I shall sleep on the branches, too.
Oh! I see a light in a house.

Donkey:

Let us go to the house.

Dog:

Yes, let us go to the house.

Donkey:

I can see in the window.

Cock:

What do you see, gray horse?

Donkey:

What do I see?
I see a table, full of good food.
There are robbers at the table.

Dog:

That shall be our supper.

Cat:

Yes, that shall be our supper.
How can we get it?

Cock:

We must drive the robbers away.
How can we do it?

Donkey:

We can all sing,

and the robbers will run away.

I can sing,
Hee-haw! hee-haw! hee-haw!

Dog:

I can sing,
Bow-wow! bow-wow! bow-wow!

Cat:

I can sing,
Mee-ow! mee-ow! mee-ow!

Cock:

I can sing, Cock-a-doo-dle-do!

cock-a-doo-dle-do!

Donkey:

I will stand by the window.
Old dog, stand on my back.
Old Whiskers, get on the dog's back.
Red Cock, get on the cat's back.

[Illustration]

Donkey:

Now, let us all sing together.
Ready, one, two, three.

All:

Hee-haw! hee-haw! hee-haw!
Bow-wow! bow-wow! bow-wow!
Mee-ow! mee-ow! mee-ow!
Cock-a-doo-dle-do! cock-a-doo-dle-do!

Robber:

Did you hear that noise?
It must be goblins.
Let us run away.

Cock:

See the robbers run.
Come, let us eat their supper.

Dog:

This is better than a bone.

Cock:

We shall never be hungry again.

Donkey:

I can eat no more.
Let us go to sleep.
I shall sleep under the tree.
Old dog, you sleep by the door.
Old Whiskers, you sleep by the fire.
Red Cock, you sleep on the roof.

Robber:

It is all still now.

The goblins are gone.
Let us go back.

Cat:

Spit, spit!
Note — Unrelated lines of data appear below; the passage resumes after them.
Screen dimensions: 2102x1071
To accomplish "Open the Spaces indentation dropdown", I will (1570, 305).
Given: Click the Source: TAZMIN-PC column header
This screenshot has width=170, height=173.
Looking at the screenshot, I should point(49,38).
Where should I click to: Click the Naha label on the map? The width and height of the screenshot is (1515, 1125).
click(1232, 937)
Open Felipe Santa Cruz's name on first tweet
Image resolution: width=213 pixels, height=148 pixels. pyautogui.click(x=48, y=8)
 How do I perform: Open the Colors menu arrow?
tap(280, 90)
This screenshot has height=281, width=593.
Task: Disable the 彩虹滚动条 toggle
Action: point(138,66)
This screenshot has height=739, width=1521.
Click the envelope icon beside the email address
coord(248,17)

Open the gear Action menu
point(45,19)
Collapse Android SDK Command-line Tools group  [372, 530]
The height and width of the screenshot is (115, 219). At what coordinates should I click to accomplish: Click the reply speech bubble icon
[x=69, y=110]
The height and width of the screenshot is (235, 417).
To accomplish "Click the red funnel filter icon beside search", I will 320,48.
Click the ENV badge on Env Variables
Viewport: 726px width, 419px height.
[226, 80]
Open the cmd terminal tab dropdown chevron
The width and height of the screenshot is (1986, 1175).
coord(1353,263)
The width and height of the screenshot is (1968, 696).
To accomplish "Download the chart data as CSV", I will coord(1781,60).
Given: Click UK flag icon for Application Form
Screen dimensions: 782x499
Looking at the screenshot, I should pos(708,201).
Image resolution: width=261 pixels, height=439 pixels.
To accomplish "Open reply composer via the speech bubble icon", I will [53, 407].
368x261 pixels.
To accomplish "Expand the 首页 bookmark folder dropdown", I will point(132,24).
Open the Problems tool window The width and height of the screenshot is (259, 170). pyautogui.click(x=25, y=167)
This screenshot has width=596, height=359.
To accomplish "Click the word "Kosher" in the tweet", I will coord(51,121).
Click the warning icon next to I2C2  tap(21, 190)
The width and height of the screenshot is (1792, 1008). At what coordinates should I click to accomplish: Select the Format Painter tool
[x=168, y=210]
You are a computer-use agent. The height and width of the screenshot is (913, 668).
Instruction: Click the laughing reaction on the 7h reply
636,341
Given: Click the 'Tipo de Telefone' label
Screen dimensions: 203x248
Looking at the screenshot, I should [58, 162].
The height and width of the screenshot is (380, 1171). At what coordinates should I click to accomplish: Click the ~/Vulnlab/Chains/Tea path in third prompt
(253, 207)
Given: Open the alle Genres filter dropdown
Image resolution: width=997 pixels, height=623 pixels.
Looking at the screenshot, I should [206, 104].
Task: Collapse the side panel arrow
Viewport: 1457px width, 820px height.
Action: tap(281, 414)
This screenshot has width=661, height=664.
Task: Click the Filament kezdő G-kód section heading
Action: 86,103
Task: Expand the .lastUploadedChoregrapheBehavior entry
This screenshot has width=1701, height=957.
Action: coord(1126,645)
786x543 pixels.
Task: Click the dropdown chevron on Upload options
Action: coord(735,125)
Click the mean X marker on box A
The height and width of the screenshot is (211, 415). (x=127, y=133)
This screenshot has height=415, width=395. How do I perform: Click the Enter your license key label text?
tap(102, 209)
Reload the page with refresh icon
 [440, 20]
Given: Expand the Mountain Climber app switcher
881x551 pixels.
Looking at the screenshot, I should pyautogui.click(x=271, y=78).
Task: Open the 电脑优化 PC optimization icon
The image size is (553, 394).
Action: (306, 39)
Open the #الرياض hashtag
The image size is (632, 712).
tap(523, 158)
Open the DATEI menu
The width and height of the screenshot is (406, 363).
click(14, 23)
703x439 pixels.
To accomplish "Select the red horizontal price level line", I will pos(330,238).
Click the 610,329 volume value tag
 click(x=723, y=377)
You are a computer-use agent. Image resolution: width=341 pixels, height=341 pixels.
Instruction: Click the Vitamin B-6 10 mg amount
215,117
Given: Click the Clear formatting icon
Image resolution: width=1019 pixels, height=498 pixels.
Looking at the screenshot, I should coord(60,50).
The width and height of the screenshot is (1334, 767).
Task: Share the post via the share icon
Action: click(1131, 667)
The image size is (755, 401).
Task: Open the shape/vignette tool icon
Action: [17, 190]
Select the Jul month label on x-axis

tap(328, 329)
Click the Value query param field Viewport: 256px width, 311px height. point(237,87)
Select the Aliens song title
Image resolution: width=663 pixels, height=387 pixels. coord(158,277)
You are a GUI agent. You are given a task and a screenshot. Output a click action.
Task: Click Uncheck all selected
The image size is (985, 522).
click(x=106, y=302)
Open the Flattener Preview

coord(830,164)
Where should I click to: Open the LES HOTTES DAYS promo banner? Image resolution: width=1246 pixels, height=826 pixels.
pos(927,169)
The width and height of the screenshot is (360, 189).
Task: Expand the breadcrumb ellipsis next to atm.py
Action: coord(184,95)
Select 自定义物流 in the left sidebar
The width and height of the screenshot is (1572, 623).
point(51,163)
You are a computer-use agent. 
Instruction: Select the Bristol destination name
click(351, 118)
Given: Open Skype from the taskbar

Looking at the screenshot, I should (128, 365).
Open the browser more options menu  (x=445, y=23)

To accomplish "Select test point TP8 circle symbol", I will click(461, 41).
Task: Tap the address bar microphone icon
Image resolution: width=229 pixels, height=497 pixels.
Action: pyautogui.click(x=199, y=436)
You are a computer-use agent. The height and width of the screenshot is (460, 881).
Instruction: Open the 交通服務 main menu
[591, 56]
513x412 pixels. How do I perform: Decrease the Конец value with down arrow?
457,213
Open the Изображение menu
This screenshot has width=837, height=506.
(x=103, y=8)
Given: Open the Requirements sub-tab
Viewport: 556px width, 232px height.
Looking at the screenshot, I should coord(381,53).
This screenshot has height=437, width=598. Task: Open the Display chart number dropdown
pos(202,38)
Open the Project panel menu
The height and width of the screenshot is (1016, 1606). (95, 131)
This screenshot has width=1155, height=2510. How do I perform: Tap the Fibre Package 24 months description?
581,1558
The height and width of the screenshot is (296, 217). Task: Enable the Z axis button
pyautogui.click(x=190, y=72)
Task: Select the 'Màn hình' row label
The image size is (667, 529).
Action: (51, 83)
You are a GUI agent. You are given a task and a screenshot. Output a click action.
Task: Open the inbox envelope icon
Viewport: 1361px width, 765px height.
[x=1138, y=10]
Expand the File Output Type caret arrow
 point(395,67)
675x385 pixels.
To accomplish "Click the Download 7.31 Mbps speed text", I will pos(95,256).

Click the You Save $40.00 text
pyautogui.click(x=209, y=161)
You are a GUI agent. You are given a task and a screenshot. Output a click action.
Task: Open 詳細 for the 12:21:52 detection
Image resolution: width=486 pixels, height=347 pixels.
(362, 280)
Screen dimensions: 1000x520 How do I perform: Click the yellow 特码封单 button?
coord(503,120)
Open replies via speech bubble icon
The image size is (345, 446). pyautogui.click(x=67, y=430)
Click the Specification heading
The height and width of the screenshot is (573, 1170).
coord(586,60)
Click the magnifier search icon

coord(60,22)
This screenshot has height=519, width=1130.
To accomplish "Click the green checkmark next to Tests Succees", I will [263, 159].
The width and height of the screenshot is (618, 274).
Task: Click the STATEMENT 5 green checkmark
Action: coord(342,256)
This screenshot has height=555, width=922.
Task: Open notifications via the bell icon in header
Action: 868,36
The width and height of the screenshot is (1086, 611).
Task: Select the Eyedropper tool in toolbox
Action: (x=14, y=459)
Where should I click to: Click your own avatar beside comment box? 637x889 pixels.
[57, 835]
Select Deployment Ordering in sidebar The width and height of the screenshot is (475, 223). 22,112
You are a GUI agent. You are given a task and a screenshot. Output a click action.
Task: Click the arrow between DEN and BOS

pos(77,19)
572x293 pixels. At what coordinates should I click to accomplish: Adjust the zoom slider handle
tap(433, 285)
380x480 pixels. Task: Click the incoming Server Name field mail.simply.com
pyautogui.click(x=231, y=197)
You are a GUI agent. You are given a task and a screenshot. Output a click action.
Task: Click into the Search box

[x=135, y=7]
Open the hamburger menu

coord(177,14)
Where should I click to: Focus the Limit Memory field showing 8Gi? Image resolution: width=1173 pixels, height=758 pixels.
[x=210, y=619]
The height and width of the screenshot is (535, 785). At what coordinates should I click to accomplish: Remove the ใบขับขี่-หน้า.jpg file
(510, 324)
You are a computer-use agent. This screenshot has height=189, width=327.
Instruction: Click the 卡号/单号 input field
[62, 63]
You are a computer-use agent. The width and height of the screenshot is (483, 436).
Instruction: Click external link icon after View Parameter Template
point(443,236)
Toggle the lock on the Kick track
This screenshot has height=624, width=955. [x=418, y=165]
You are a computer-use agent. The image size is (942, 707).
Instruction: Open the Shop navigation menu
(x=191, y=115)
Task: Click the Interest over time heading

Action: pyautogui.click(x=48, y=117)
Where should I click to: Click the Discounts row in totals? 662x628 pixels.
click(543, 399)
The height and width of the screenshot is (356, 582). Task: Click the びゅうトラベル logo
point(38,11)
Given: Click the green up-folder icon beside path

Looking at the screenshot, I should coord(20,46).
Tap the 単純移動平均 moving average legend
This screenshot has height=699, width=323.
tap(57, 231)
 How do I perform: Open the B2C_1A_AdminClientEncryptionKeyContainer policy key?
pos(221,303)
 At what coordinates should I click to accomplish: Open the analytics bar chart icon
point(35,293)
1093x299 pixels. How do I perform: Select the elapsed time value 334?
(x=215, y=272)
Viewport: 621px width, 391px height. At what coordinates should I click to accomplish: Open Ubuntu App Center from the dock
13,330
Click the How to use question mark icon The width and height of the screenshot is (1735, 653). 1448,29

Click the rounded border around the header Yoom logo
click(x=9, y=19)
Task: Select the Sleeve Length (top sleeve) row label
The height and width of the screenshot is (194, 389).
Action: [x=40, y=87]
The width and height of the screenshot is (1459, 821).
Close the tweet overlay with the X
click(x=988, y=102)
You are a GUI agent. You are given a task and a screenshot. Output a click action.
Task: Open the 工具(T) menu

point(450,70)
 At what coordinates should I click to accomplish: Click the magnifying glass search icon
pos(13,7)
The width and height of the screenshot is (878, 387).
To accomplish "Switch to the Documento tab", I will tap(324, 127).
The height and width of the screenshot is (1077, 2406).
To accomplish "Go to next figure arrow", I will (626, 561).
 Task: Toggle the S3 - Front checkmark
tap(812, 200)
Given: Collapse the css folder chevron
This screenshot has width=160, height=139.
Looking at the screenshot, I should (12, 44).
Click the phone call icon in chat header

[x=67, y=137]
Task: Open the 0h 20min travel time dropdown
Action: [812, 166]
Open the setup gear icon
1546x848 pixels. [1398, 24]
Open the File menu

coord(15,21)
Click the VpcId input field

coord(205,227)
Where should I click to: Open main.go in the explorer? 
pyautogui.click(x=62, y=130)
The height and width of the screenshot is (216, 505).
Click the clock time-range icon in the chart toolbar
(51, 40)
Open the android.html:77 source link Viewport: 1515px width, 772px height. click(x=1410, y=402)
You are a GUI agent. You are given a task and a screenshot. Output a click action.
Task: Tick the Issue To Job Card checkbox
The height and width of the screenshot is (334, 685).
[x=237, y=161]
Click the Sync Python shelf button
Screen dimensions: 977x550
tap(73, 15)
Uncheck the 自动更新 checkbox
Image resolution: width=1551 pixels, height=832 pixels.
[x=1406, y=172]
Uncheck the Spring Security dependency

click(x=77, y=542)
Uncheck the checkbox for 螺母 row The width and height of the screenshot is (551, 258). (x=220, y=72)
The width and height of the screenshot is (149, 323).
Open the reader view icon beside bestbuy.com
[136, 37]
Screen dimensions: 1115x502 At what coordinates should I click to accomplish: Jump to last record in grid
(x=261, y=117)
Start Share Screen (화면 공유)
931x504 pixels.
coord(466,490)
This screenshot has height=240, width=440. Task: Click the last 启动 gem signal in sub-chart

I will scratch!

Robber:

Let me out, let me out!
An old goblin is scratching me.

Dog:

Bow-wow! I will bite!

Robber:

A man has cut me with a knife.
Let me out! O, let me out!

Donkey:

Hee-haw! I will kick!

Robber:

A big goblin has struck me.

Cock:

Cock-a-doo-dle-do! cock-a-doo-dle-do!

Robber:

The judge on the roof says,

"Bring the robbers here."

Come, let us be off.

Donkey:

We will not go to Bremen.
We will all live in this house.

Cock:

Cock-a-doo-dle-do! cock-a-doo-dle-do!